A Simple, General Model of Estuarine Plume Mixing
Ken Brink, Physical Oceanography
Project Funded 2007:
Freshwater outflows from land into the coastal ocean are extremely common and diverse features globally. Only in a few desert or frozen regions are these features not present. These discharges are important because they strongly affect biological and chemical processes over the shelf. For example, excess nutrients in the Mississippi outflow drive eutrophication (excesses growth of microscopic plants) and consequent oxygen depletion over the Louisiana shelf. The salinity distribution within the outflow determines how quickly the plume waters move, and apparently how far alongshore they can penetrate.

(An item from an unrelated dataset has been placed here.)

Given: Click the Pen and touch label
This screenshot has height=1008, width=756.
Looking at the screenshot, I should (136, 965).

Further, the dilution of the plume waters by mixing with ambient shelf waters strongly affects biological and chemical processes in the plume.
One intriguing aspect of buoyancy currents over the continental shelf is how, for a very wide variety of settings (e.g., the Columbia River, Chesapeake Bay or Gulf of Maine rivers), the dilution of discharge waters is about the same: the plume waters mix to be about 1-4 salinity units fresher than ambient. It is unusual to find examples of water fresher than that away from the immediate mouth of an estuary. This constancy remains a puzzle to coastal ocean scientists.

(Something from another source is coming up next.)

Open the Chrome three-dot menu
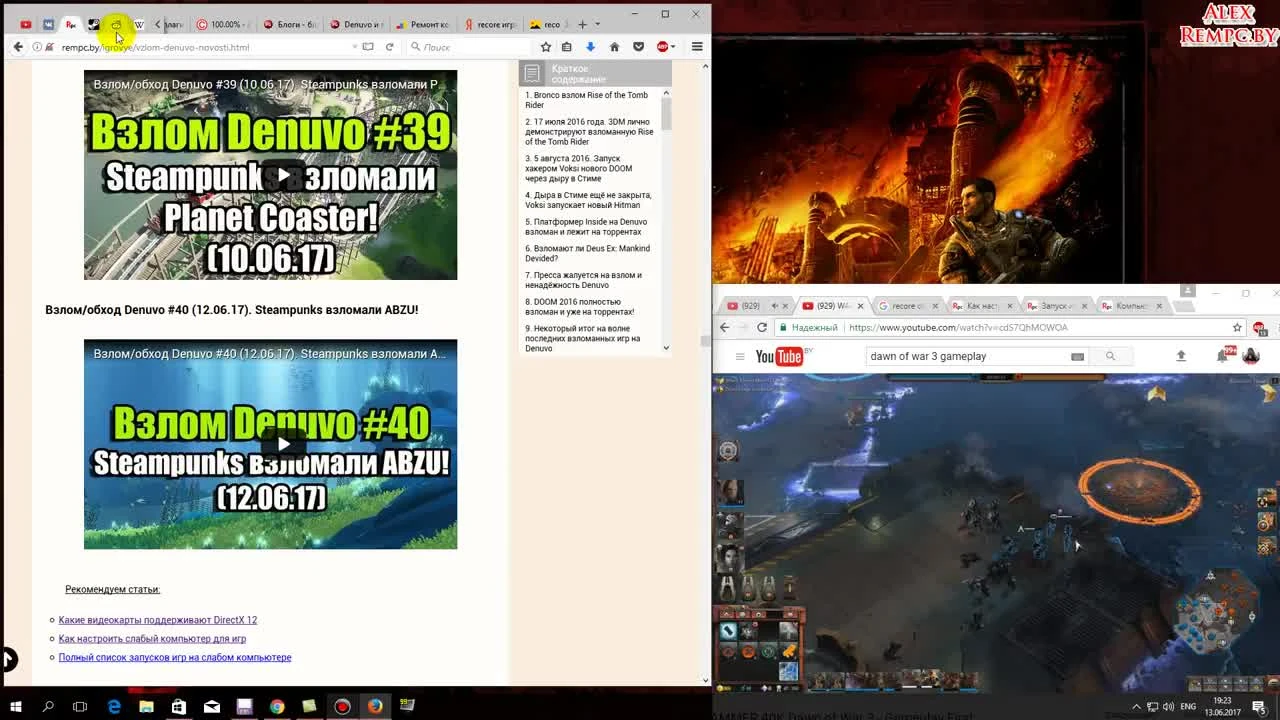The width and height of the screenshot is (1280, 720). click(1275, 327)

This project will use a simple model of mixing in a buoyancy current so as to characterize the amount of dilution. Preliminary results show that there is a surprisingly simple and general formulation for this problem. The model has one unknown parameter, and I will attempt to estimate it through idealized primitive equation numerical model runs that do include an accepted, realistic parameterization of vertical mixing. I hope and expect to obtain general answers for the enduring puzzle of the relative constancy of mixing in buoyancy currents. The model results could provide simple predictive tools for estimating dilution of river outflows, hence concentrations for nutrients and other dissolved materials.
This project is directly relevant to the Coastal Ocean Institute theme ”the dynamic land/sea margin” in that it deals with the transport and exchange between salt- and freshwater systems, and that it is critical to the dynamics of continental shelves and estuaries.